O pré-candidato enfatizou que, apesar de residir em Belo Horizonte, cidade natal de Vorcaro, nunca se reuniu com o banqueiro nem recebeu pedidos de audiência. Zema mencionou ainda que o partido Novo recebeu uma doação de R$ 1 milhão do pai de Vorcaro em 2022, ressaltando que o aporte ocorreu antes do início das investigações envolvendo o banqueiro.
Sobre a estratégia eleitoral, Zema afirmou que a possibilidade de unir sua candidatura à de Ronaldo Caiado (PSD) no primeiro turno não está descartada, citando alianças locais já estabelecidas com o PSD. No entanto, confirmou que, no momento, ambos os ex-governadores manterão candidaturas independentes.

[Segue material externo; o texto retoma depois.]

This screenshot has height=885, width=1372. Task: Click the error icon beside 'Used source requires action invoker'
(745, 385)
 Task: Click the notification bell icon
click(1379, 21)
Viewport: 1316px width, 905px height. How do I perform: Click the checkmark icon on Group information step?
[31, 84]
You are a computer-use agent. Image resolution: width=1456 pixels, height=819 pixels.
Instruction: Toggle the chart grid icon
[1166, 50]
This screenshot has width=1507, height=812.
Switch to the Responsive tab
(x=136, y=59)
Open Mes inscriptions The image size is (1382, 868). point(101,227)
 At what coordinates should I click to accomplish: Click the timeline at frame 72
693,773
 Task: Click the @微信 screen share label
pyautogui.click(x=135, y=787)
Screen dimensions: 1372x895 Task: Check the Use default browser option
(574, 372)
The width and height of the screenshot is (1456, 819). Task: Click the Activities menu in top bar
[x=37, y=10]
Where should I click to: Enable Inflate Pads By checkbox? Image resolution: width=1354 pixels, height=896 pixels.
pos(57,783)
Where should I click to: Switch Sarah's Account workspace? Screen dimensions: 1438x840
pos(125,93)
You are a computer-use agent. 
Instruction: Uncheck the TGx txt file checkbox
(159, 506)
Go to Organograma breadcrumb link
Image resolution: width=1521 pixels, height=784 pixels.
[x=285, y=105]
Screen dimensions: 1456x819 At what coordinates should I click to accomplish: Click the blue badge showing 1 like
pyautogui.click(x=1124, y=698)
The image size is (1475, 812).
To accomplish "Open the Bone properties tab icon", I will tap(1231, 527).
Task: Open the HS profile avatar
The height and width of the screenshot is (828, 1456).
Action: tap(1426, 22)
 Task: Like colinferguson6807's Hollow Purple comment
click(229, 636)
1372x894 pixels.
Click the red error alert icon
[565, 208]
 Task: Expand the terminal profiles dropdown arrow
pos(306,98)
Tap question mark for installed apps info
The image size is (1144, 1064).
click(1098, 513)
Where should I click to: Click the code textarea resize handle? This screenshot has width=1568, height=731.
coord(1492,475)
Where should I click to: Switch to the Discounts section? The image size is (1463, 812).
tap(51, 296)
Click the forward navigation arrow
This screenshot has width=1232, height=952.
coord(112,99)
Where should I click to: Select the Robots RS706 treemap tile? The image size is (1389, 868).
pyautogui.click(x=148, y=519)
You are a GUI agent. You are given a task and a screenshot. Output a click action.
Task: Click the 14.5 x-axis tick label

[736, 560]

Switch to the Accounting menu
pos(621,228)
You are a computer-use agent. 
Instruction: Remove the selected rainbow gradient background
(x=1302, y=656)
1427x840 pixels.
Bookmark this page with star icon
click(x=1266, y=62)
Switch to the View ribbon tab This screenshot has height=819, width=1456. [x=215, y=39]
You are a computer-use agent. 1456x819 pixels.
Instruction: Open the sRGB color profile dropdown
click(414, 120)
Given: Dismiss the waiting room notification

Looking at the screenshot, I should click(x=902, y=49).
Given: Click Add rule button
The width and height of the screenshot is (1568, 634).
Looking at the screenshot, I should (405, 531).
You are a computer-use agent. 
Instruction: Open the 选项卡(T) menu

A movimentação ocorre em um cenário onde a pesquisa Quaest, divulgada nesta quarta-feira (10), aponta o presidente Lula (PT) na liderança do primeiro turno com 39% das intenções de voto, seguido por Flávio Bolsonaro (PL) com 29%. Renan Santos (Missão) e Ronaldo Caiado (PSD) registram 3% cada, enquanto Aécio Neves (PSDB) e Romeu Zema (Novo) aparecem com 2% cada.
Em outras declarações, Zema manifestou preocupação com a liberdade de expressão no período eleitoral. Ele citou a derrubada de uma pesquisa de opinião sobre a queda de Flávio Bolsonaro e investigações motivadas por críticas a ministros do Supremo Tribunal Federal. O pré-candidato afirmou que sente tentativas de cerceamento por meio de ações judiciais e criticou o uso do Judiciário como instrumento de censura contra quem discorda, assegurando que manterá sua postura.
No campo social, o ex-governador criticou a gestão do Bolsa Família, alegando que milhões de homens recusam ofertas de emprego para não perderem o acesso ao benefício.